• _Task material_:

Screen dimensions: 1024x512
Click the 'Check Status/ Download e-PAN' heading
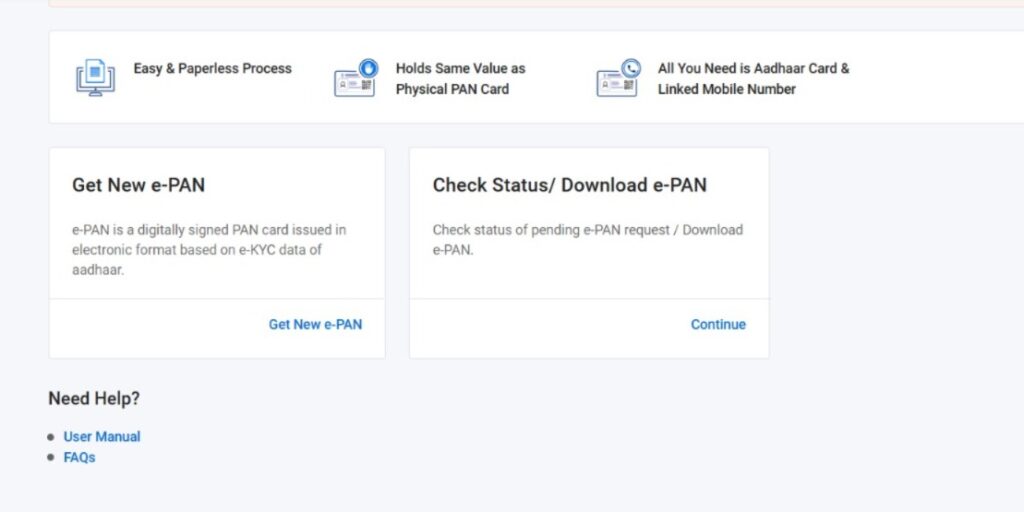[x=569, y=185]
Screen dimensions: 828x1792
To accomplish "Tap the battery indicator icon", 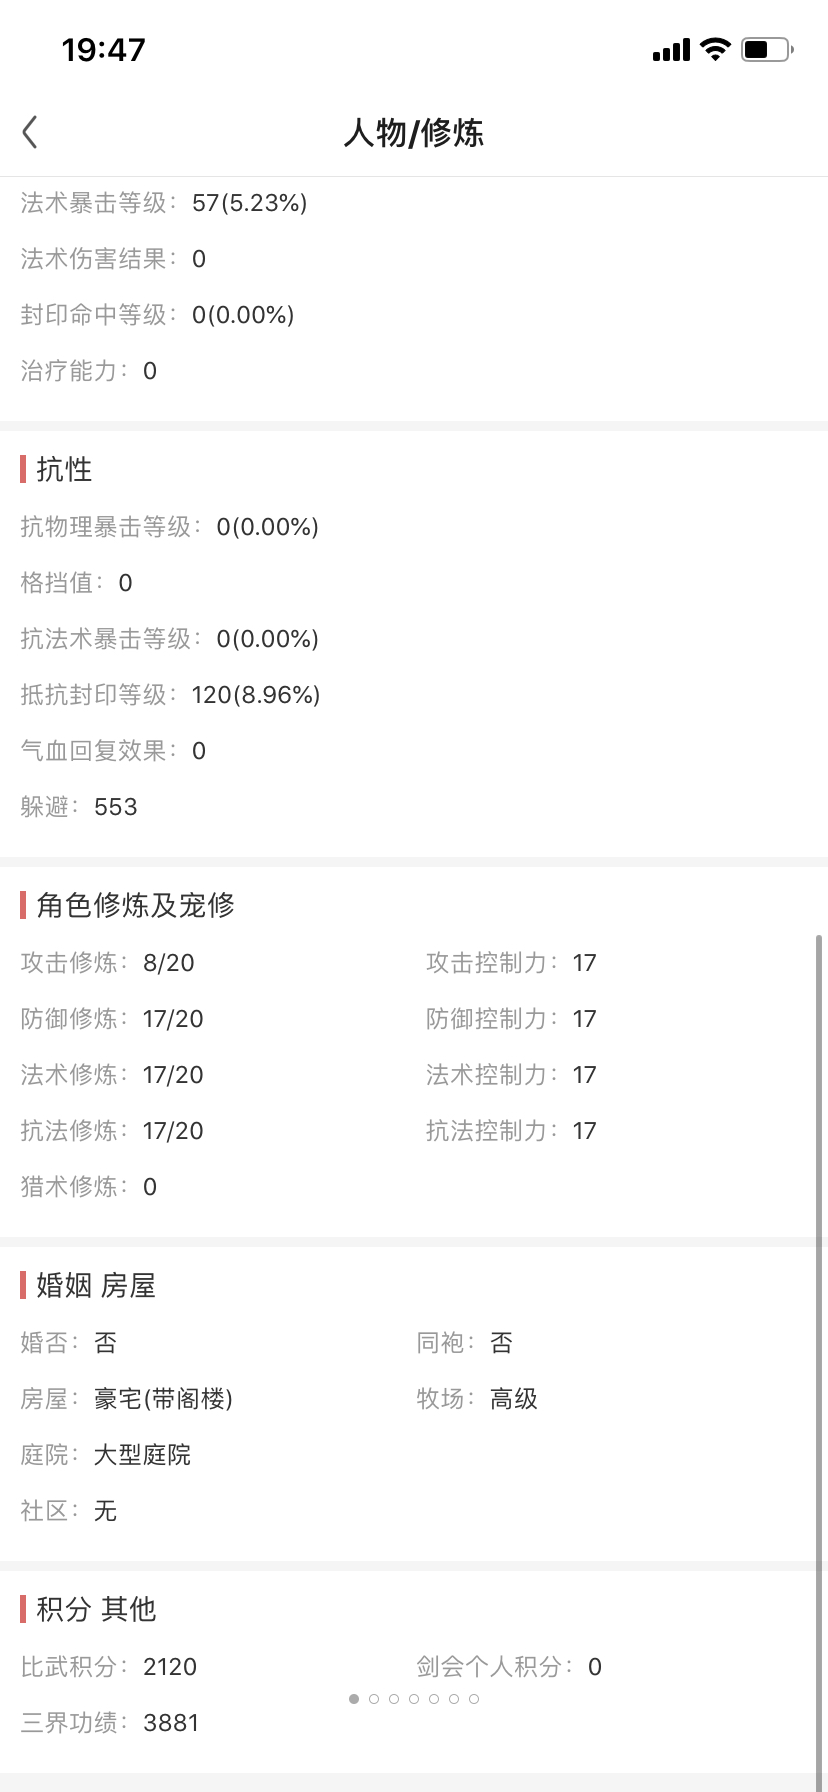I will (767, 49).
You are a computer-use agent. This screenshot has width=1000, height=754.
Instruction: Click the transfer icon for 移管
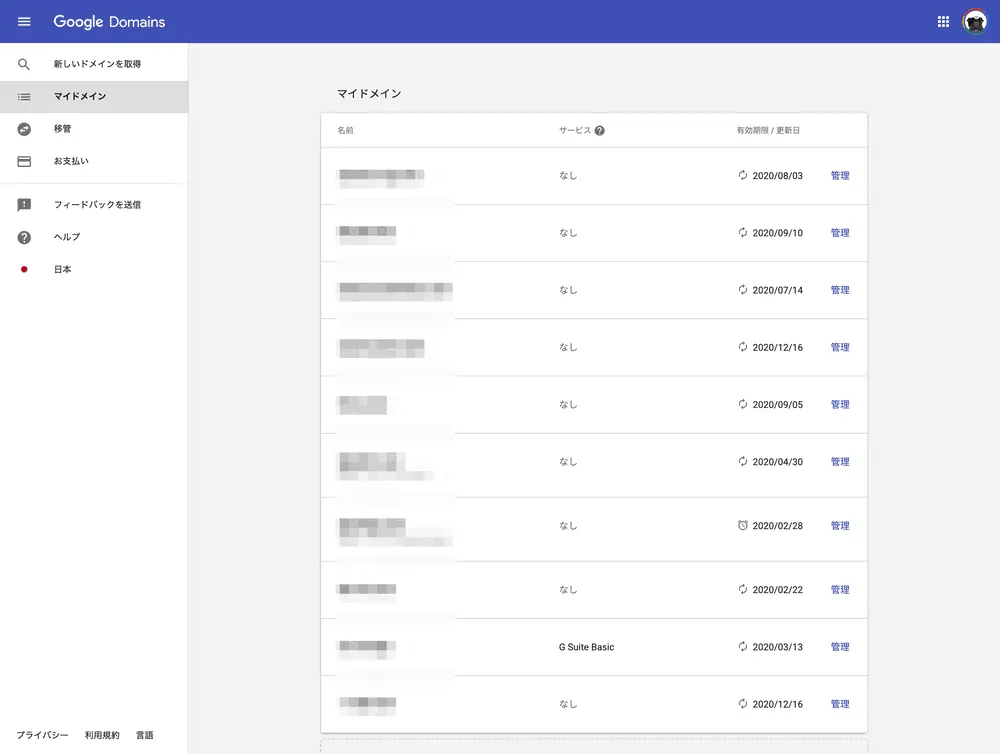coord(24,129)
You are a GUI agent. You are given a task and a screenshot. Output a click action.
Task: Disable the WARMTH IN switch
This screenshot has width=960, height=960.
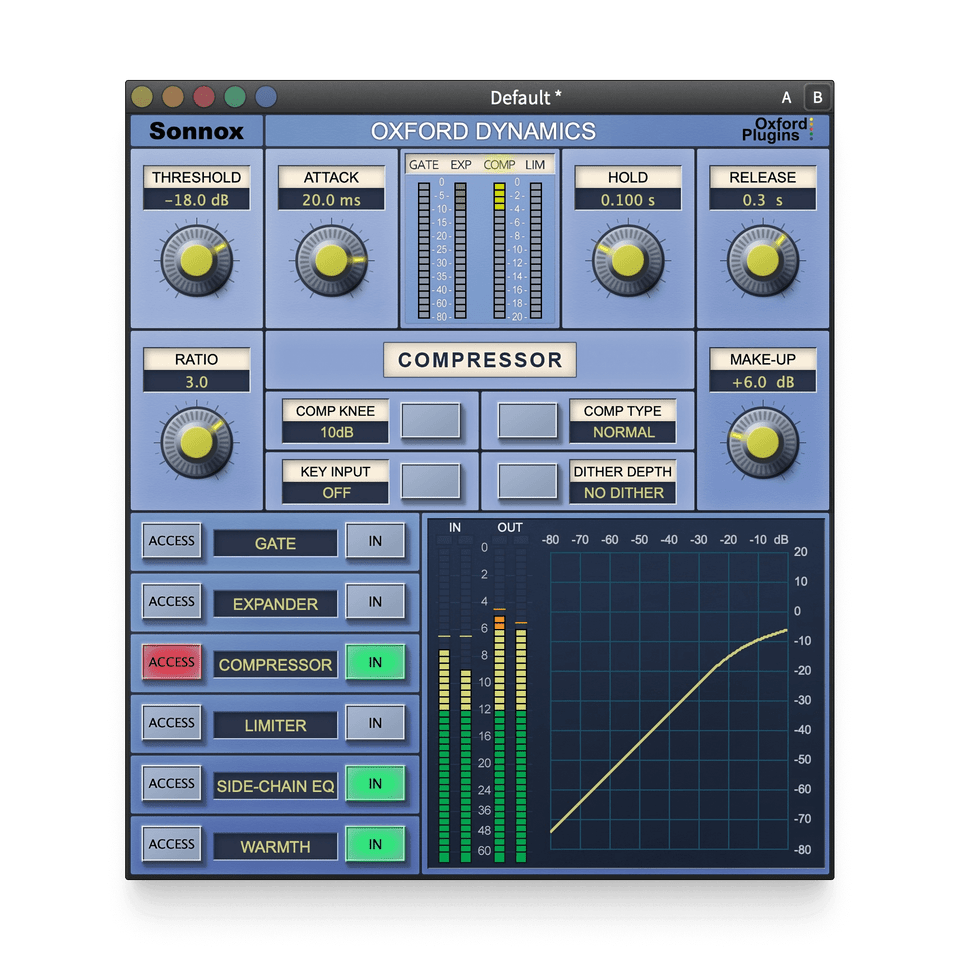(375, 844)
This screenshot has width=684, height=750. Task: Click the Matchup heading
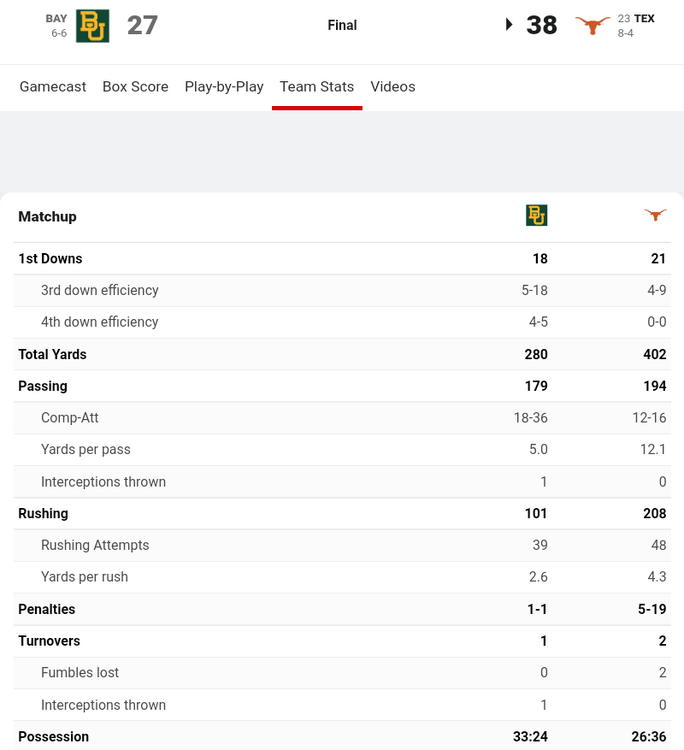47,216
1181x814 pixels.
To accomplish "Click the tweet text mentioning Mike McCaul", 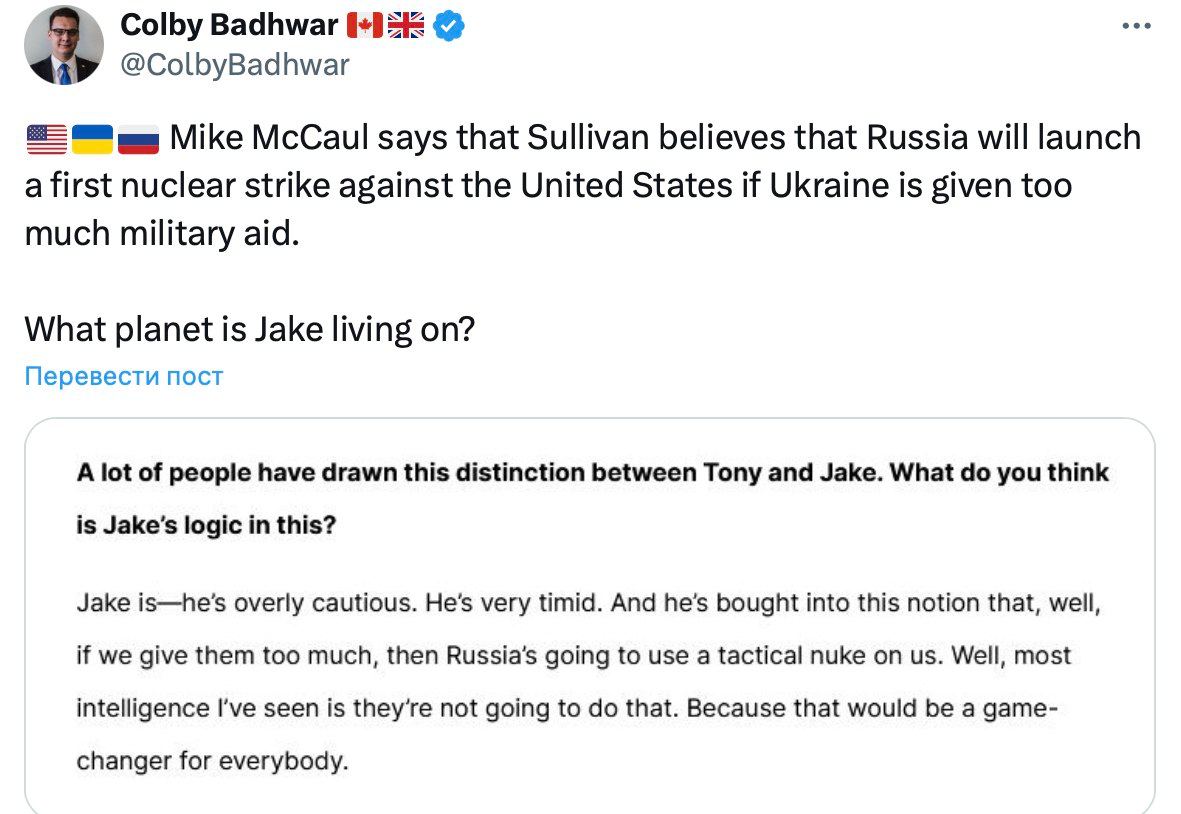I will pyautogui.click(x=655, y=138).
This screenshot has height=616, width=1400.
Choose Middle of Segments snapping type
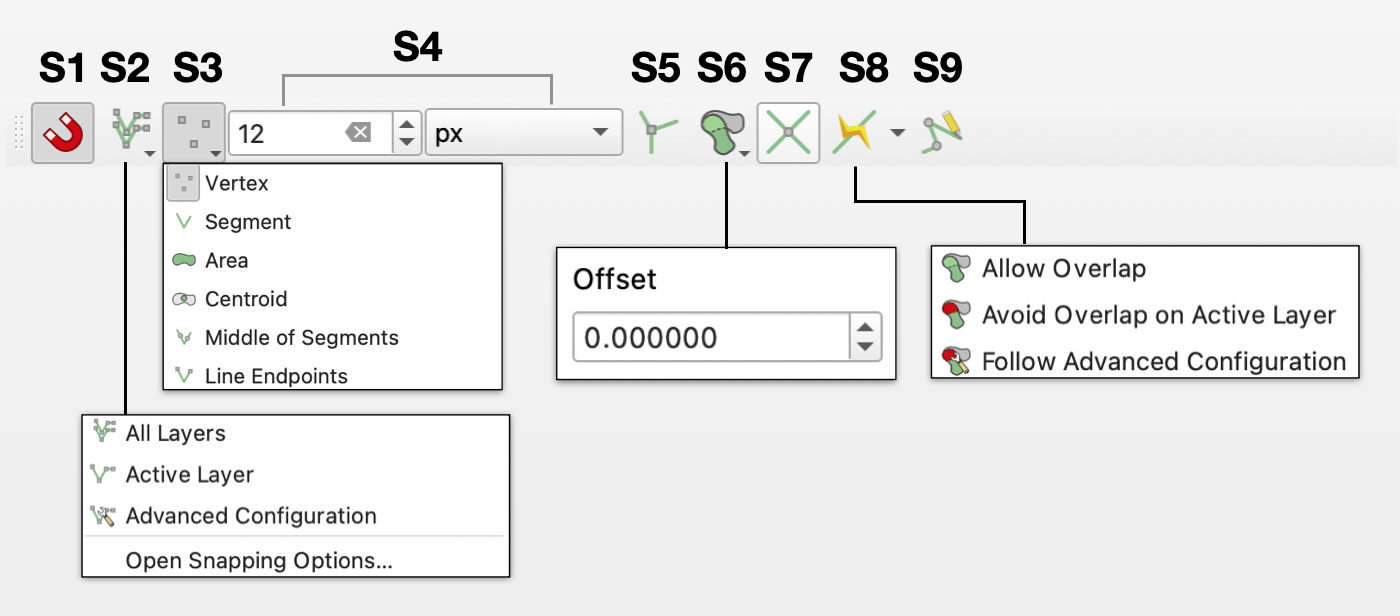301,338
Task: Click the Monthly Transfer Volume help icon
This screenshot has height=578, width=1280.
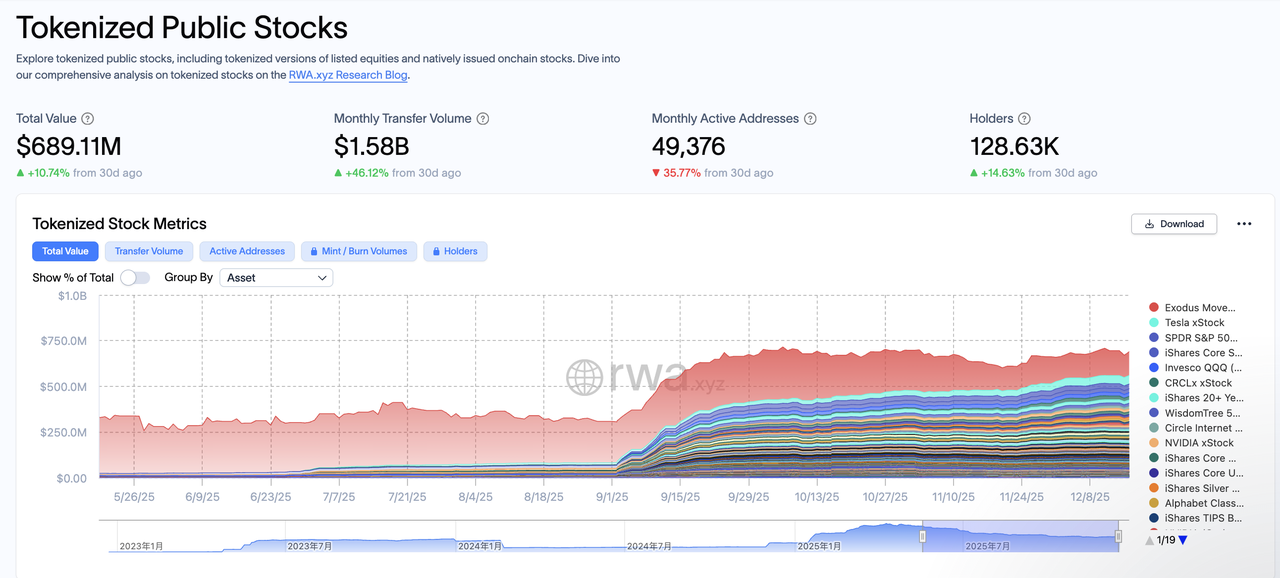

• _What is needed_: Report each line of the material in which the string "agent" occurs.

• _Solution to the problem_:
You are a computer-use agent. This screenshot has width=1000, height=754.
You are a GUI agent. You are given a task and a screenshot. Output a click action.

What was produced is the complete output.